> [Source excerpt]
· · ·
Rank C Limited value

You read a heart-rate number off every run in this build, which is what sets it apart from the rest of Hal Higdon's marathon ladder. It is his Advanced 1 schedule rewritten so a target percentage of your max replaces the usual pace cue. You hold easy days near 60 to 65 percent of your max and the long run at 65 percent. Tempo runs ask for 80 percent, and the hill and track work for 90 percent.

Watch the 65 percent ceiling on the long runs, which climb to 20 miles three times. Early on it keeps you honestly slow. Late in the run you tire and warm, and the same effort drifts your heart rate up on its own, a normal thing called cardiac drift. Chase the reading to the end and you will crawl through the back half. You fix this by letting pace lead the first hour, treating the number as a guardrail, then easing off as the drift arrives. You decide here whether these long runs build you or bury you.

Everything rests on knowing your real maximum heart rate. The familiar 220-minus-your-age formula misses most people, so the percentages are only as good as the max you feed them. This suits an experienced marathoner who carries some speed, trains six days a week, and trains by pulse. Keep Marathon: The Ultimate Training Guide close, since its heart-rate chapter carries the field test for your true max. A runner who has never raced past a half should start a rung lower. A runner who prefers exact pace targets is better served by the regular Advanced 1.
· · ·
> [Written exercise 1] In the heart-rate training plan excerpt, what percentage of maximum heart rate do tempo runs call for?
> [Written exercise 2] Rewrite the heart-rate training plan excerpt from "Watch the 65" to "or bury you.", changing "guardrail" to "safety net".
You won't need the records.

(Records from a data source)
· · ·
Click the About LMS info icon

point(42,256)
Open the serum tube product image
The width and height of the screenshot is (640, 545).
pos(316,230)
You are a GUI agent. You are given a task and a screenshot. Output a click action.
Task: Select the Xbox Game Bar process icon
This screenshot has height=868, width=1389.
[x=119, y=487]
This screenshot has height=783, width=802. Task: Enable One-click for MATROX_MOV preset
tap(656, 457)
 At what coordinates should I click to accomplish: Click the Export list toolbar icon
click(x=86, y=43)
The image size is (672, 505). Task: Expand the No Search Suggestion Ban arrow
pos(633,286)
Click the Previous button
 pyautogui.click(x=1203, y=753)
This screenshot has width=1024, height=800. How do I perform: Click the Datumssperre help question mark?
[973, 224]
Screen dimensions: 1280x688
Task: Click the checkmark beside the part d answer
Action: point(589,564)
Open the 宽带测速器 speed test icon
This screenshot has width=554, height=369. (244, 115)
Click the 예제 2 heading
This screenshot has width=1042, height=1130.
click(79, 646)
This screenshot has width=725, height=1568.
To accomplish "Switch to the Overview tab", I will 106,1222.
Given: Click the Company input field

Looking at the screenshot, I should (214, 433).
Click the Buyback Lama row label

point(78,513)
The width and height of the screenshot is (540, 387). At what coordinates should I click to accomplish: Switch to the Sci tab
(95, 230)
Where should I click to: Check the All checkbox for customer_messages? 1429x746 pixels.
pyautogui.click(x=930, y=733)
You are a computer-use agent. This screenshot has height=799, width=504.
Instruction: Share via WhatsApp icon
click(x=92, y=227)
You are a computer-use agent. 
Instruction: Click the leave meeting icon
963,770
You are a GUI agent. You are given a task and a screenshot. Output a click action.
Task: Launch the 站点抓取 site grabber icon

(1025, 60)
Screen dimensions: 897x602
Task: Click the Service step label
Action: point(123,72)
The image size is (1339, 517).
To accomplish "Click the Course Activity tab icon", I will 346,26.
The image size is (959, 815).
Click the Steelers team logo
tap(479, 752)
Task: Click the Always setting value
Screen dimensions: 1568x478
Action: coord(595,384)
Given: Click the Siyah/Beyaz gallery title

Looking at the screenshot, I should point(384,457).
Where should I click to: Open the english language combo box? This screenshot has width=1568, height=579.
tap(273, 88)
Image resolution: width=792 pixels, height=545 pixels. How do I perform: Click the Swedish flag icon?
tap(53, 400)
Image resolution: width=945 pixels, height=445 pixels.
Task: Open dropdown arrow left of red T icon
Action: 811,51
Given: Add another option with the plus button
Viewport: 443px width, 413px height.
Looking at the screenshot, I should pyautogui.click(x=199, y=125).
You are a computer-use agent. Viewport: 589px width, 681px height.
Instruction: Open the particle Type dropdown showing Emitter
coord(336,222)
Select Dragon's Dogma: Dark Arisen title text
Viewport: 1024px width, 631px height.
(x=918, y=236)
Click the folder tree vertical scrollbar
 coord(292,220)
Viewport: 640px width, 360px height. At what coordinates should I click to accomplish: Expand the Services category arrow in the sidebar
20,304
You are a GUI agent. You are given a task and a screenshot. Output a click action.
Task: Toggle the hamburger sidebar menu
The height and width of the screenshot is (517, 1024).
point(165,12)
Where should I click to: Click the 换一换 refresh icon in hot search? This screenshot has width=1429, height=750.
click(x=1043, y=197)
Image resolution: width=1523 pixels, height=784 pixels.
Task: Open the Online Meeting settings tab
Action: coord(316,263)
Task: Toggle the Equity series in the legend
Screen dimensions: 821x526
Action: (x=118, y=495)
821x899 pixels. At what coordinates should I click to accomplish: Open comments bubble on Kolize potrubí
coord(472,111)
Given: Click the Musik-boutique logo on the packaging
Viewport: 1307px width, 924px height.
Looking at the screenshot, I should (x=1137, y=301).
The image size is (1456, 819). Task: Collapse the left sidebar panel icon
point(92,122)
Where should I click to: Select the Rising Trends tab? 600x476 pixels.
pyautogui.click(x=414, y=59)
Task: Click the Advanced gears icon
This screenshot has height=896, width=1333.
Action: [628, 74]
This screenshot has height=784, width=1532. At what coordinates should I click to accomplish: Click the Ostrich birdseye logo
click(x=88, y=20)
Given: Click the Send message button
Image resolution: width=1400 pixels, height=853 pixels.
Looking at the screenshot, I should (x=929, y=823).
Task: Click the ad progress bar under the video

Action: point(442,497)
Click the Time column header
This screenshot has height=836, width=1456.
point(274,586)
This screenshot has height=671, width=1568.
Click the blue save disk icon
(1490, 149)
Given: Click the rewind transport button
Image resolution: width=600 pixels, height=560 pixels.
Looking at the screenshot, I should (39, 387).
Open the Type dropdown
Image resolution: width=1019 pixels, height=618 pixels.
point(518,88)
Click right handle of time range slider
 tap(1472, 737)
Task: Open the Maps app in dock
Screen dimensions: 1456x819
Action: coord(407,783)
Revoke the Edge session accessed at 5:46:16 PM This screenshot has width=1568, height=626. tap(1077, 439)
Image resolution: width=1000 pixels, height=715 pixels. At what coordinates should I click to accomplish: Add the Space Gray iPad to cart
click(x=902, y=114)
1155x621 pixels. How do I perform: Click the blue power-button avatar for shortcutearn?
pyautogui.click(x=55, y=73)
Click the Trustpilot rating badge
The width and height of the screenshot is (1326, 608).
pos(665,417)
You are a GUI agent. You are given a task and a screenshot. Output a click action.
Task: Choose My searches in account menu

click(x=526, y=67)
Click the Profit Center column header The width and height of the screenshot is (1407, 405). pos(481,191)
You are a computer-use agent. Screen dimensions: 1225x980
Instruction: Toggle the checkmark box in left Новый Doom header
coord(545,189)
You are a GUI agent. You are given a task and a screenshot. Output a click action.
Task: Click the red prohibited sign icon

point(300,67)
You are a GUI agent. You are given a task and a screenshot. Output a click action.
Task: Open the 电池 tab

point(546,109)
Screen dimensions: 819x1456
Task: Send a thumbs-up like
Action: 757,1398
· · ·
> [Worked solution 1] 80 percent

> [Worked solution 2]
Watch the 65 percent ceiling on the long runs, which climb to 20 miles three times. Early on it keeps you honestly slow. Late in the run you tire and warm, and the same effort drifts your heart rate up on its own, a normal thing called cardiac drift. Chase the reading to the end and you will crawl through the back half. You fix this by letting pace lead the first hour, treating the number as a safety net, then easing off as the drift arrives. You decide here whether these long runs build you or bury you.